Embeddings pipeline

Module: packages/knowledge/src/embeddings/ Queue: embeddings (BullMQ). Default model: text-embedding-3-small (1536d, OpenAI). Privacy guard: OPENAI_ZDR_CONFIRMED=true required in production (runbook).

Lifecycle

[ MCP store_knowledge ]──INSERT─▶[ knowledge_entries (embedding=NULL) ]
            │
            └─enqueueEmbedding({ knowledgeId, orgId })──▶[ BullMQ embeddings queue ]
                                                                     │
                                                                     ▼
                                       [ worker: processEmbeddingJob ]
                                          1. SELECT row by id
                                          2. buildEmbeddingInput(title, tags, body)
                                          3. provider.embed([input]) — OpenAI / mock / Ollama
                                          4. UPDATE embedding + embedding_model
                                          5. Redis counters (best-effort)

Provider interface

provider.ts defines:

interface EmbeddingProvider {
  name: string; // persisted on the row as embedding_model
  dims: number; // must match knowledge_entries.embedding column type
  embed(texts: string[]): Promise<number[][]>;
}

Three implementations ship today:

name	use	failure modes
`openAIEmbeddingProvider()`	production (default)	rate-limit, 5xx, ZDR not on
`createMockEmbeddingProvider()`	tests; deterministic SHA-256 → unit vector	`failTimes`, `alwaysFail` knobs
_(Ollama, future)_	Pro tier "data stays in EU"	not implemented in Phase 0

Each row stores the provider's name in embedding_model, so we can grep for stale embeddings after a model migration (embedding_model='text-embedding-3-small' vs 'v2').

Queue defaults

setting	value	reason
`attempts`	3	OpenAI 429s are typically transient
`backoff`	exponential, base 10 s	first retry at 10 s, then 20 s, then 40 s
`jobId`	`knowledgeId`	idempotency — a repeat enqueue coalesces
`removeOnComplete`	`{ count: 500 }`	keep recent history for forensic
`removeOnFail`	`{ age: 7 * 24 * 3600 }`	7 days of failures for triage
`concurrency` (worker)	4	OpenAI rate-limit comfortable; tune later if needed

Cost / volume metrics

After every successful job the worker increments:

key	meaning
`embeddings:generated:total`	Lifetime count of vectors written.
`embeddings:tokens:month:YYYY-MM`	Approx tokens charged this calendar month (chars/4).

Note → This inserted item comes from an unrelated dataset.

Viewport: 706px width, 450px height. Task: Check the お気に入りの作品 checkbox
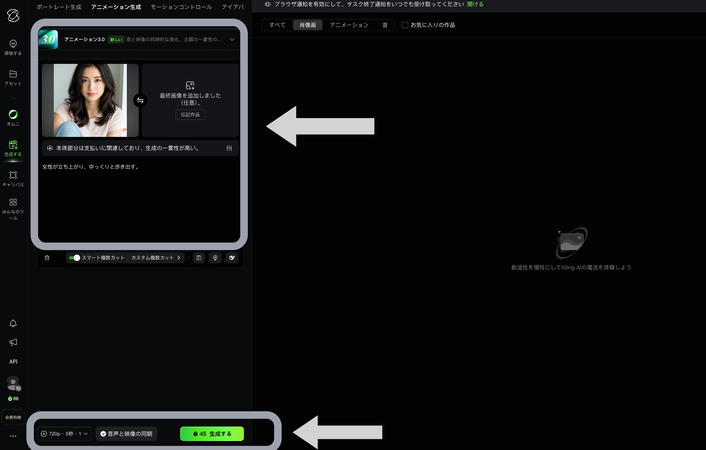pyautogui.click(x=405, y=25)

Errors during the metric write are warning-level only — they never fail the job.

Input shape + truncation

buildEmbeddingInput({ title, body, tags }) returns:

${title}\n\n${tags.join(' ')}\n\n${body}

Trimmed to MAX_INPUT_CHARS = 24 000 (well inside the 8 192-token OpenAI cap). Char-based cap is fine for English/Czech; if we ever store CJK-heavy content we'll swap to a real tokeniser.

Boot guard

assertOpenAIZdrConfirmed() throws in NODE_ENV=production unless OPENAI_ZDR_CONFIRMED=true. The MCP entry calls it before constructing the OpenAI provider. logOpenAIBootStatus() prints a one-line confirmation/rejection so ops can grep the boot log.

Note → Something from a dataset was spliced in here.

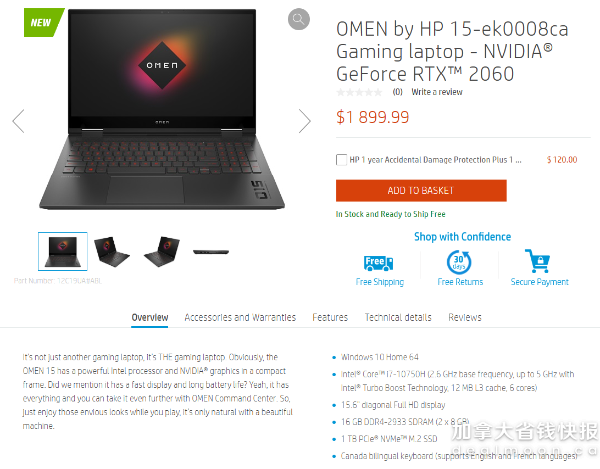
Task: Select the Overview tab
Action: 150,318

When OPENAI_EUDR_ENABLED=true, the OpenAI client points at https://eu.api.openai.com/v1 — available only for Enterprise OpenAI tier. Not enabled in Phase 0.

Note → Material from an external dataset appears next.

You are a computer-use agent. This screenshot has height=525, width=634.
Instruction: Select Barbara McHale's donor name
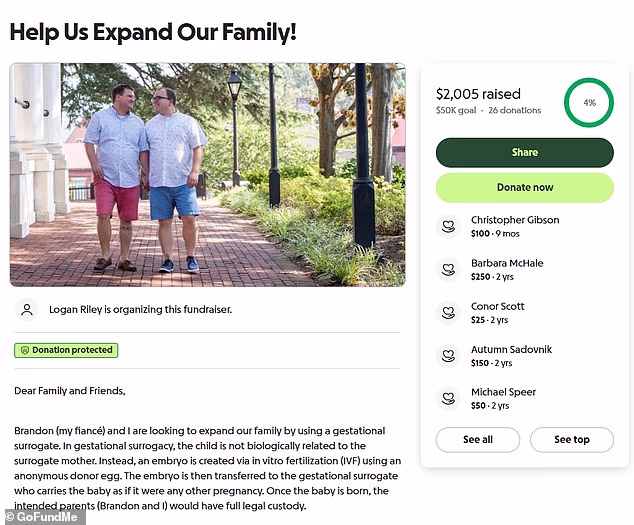point(507,263)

What this module does NOT do

Search — task 20 layers pgvector cosine + tsvector hybrid on top.
Re-embedding on model change — there's a runbook for it (Phase 9). Today, manual

job: bump EMBEDDING_MODEL, run a sweep script that re-enqueues every row.

DLQ wiring — BullMQ already retains failures for 7 days; an explicit DLQ queue lands

with the verification engine (task 32) where retry semantics are richer.